Task to complete:
The lines to repeat are those below from the one containing "المغرب (1975, 557)" down to the one containing "Image resolution: width=567, height=2576.", both included; reproduce them exactly and nothing else.

Information supplied:
*** Begin section ***
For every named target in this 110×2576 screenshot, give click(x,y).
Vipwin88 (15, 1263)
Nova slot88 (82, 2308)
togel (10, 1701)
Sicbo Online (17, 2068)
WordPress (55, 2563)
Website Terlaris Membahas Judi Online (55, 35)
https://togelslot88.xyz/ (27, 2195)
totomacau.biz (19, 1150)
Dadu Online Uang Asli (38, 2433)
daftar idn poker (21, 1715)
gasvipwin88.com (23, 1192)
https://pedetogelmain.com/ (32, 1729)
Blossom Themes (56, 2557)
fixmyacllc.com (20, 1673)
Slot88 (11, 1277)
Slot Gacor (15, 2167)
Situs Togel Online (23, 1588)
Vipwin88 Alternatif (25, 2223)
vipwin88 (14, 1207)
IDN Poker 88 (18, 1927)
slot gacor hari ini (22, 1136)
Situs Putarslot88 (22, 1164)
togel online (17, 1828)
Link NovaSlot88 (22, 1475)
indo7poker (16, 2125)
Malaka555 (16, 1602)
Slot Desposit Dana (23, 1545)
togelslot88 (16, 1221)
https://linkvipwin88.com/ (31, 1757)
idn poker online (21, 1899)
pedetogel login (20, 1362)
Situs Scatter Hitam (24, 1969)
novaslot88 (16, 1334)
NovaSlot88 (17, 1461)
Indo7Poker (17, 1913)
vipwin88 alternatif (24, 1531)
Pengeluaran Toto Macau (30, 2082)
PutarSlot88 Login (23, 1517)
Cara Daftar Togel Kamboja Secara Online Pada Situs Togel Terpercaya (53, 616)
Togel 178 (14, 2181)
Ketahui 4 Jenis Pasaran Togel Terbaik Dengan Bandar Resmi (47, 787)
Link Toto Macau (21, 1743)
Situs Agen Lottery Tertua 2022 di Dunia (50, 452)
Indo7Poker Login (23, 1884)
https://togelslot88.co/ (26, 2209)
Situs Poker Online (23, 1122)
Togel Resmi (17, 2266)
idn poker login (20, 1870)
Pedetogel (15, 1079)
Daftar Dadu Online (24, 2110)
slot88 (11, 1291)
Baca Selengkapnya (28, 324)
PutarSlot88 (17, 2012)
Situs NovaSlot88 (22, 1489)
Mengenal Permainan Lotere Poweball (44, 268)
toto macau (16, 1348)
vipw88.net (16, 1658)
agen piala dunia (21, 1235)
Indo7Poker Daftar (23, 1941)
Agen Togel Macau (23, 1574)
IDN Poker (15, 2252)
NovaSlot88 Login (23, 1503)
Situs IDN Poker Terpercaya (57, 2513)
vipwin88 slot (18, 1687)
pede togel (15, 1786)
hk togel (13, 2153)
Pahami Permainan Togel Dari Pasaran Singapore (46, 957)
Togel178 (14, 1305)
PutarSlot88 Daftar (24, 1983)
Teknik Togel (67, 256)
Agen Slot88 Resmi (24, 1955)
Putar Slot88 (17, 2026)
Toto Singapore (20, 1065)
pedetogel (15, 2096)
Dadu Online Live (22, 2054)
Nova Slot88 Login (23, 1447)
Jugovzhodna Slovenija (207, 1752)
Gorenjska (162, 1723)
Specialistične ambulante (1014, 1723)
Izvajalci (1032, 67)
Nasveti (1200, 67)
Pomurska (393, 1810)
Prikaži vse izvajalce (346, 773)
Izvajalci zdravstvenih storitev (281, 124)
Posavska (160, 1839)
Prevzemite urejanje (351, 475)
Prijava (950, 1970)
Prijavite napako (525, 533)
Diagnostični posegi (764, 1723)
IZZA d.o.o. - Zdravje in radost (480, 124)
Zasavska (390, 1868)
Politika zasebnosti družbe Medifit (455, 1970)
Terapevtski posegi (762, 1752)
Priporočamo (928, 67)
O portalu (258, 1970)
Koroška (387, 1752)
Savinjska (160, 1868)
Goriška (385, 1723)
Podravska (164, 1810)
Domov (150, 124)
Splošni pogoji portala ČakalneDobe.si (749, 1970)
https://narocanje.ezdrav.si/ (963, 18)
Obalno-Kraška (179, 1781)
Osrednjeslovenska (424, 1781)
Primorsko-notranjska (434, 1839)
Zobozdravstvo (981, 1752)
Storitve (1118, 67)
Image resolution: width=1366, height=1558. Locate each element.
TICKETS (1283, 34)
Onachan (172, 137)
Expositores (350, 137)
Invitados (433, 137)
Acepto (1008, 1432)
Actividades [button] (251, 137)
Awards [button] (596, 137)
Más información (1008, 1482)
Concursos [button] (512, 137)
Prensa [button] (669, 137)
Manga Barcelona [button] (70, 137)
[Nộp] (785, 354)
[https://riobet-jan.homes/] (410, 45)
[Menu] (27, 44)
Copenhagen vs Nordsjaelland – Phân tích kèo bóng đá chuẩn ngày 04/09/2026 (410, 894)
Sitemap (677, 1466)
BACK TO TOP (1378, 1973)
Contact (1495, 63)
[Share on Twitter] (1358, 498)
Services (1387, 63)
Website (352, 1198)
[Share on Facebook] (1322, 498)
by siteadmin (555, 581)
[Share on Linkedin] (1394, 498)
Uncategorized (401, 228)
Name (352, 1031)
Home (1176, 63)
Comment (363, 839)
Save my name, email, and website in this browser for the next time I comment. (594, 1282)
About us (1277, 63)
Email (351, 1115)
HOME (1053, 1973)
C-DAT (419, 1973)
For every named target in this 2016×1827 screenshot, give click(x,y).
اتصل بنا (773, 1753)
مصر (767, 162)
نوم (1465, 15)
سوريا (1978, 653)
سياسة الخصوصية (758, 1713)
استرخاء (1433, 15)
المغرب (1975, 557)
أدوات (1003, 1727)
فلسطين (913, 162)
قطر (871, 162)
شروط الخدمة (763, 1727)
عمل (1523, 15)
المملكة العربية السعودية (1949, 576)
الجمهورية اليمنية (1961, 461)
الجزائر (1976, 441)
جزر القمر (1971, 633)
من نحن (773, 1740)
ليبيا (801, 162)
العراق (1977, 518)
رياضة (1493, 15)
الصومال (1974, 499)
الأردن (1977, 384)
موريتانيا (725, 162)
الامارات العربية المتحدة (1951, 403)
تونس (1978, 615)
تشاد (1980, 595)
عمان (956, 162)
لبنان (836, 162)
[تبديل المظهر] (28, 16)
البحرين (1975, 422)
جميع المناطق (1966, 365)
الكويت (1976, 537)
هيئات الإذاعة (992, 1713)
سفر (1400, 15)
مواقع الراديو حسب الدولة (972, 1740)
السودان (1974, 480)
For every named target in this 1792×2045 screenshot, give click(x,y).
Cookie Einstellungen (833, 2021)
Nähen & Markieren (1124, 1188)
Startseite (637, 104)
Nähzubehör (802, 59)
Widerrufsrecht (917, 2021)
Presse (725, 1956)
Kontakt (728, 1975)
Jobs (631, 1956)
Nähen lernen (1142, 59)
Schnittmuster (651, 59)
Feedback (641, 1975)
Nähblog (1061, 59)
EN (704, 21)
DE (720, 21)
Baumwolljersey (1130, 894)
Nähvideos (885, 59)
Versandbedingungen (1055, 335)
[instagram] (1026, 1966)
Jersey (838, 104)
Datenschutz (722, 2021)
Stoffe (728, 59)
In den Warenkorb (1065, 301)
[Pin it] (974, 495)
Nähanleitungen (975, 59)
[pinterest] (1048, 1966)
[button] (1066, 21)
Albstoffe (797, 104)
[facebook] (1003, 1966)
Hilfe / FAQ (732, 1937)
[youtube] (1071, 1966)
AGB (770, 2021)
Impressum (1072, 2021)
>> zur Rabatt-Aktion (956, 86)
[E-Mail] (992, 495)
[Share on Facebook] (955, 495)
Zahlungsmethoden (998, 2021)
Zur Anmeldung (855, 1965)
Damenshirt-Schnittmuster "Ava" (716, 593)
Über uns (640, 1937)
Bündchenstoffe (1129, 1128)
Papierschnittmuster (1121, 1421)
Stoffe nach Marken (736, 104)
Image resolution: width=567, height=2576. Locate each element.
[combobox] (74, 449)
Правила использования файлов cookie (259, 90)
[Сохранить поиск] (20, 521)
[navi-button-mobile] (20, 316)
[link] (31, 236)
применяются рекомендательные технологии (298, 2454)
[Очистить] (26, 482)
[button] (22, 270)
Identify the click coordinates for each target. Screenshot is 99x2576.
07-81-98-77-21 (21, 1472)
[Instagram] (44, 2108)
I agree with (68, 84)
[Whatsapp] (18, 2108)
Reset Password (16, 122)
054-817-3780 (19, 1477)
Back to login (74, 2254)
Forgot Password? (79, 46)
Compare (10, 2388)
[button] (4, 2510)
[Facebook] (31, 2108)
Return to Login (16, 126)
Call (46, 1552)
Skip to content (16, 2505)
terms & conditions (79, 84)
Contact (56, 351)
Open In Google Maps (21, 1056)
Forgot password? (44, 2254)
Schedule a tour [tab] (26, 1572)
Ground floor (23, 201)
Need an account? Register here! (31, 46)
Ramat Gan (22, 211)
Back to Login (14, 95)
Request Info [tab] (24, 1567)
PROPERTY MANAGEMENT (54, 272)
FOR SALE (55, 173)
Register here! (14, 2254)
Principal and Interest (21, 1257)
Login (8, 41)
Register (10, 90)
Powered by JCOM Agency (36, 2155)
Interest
*** End section ***
Solution:
المغرب (1975, 557)
أدوات (1003, 1727)
فلسطين (913, 162)
قطر (871, 162)
شروط الخدمة (763, 1727)
عمل (1523, 15)
المملكة العربية السعودية (1949, 576)
الجمهورية اليمنية (1961, 461)
الجزائر (1976, 441)
جزر القمر (1971, 633)
من نحن (773, 1740)
ليبيا (801, 162)
العراق (1977, 518)
رياضة (1493, 15)
الصومال (1974, 499)
الأردن (1977, 384)
موريتانيا (725, 162)
الامارات العربية المتحدة (1951, 403)
تونس (1978, 615)
تشاد (1980, 595)
عمان (956, 162)
لبنان (836, 162)
[تبديل المظهر] (28, 16)
البحرين (1975, 422)
جميع المناطق (1966, 365)
الكويت (1976, 537)
هيئات الإذاعة (992, 1713)
سفر (1400, 15)
مواقع الراديو حسب الدولة (972, 1740)
السودان (1974, 480)
For every named target in this 1792×2045 screenshot, give click(x,y).
Cookie Einstellungen (833, 2021)
Nähen & Markieren (1124, 1188)
Startseite (637, 104)
Nähzubehör (802, 59)
Widerrufsrecht (917, 2021)
Presse (725, 1956)
Kontakt (728, 1975)
Jobs (631, 1956)
Nähen lernen (1142, 59)
Schnittmuster (651, 59)
Feedback (641, 1975)
Nähblog (1061, 59)
EN (704, 21)
DE (720, 21)
Baumwolljersey (1130, 894)
Nähvideos (885, 59)
Versandbedingungen (1055, 335)
[instagram] (1026, 1966)
Jersey (838, 104)
Datenschutz (722, 2021)
Stoffe (728, 59)
In den Warenkorb (1065, 301)
[Pin it] (974, 495)
Nähanleitungen (975, 59)
[pinterest] (1048, 1966)
[button] (1066, 21)
Albstoffe (797, 104)
[facebook] (1003, 1966)
Hilfe / FAQ (732, 1937)
[youtube] (1071, 1966)
AGB (770, 2021)
Impressum (1072, 2021)
>> zur Rabatt-Aktion (956, 86)
[E-Mail] (992, 495)
[Share on Facebook] (955, 495)
Zahlungsmethoden (998, 2021)
Zur Anmeldung (855, 1965)
Damenshirt-Schnittmuster "Ava" (716, 593)
Über uns (640, 1937)
Bündchenstoffe (1129, 1128)
Papierschnittmuster (1121, 1421)
Stoffe nach Marken (736, 104)
Image resolution: width=567, height=2576. Locate each element.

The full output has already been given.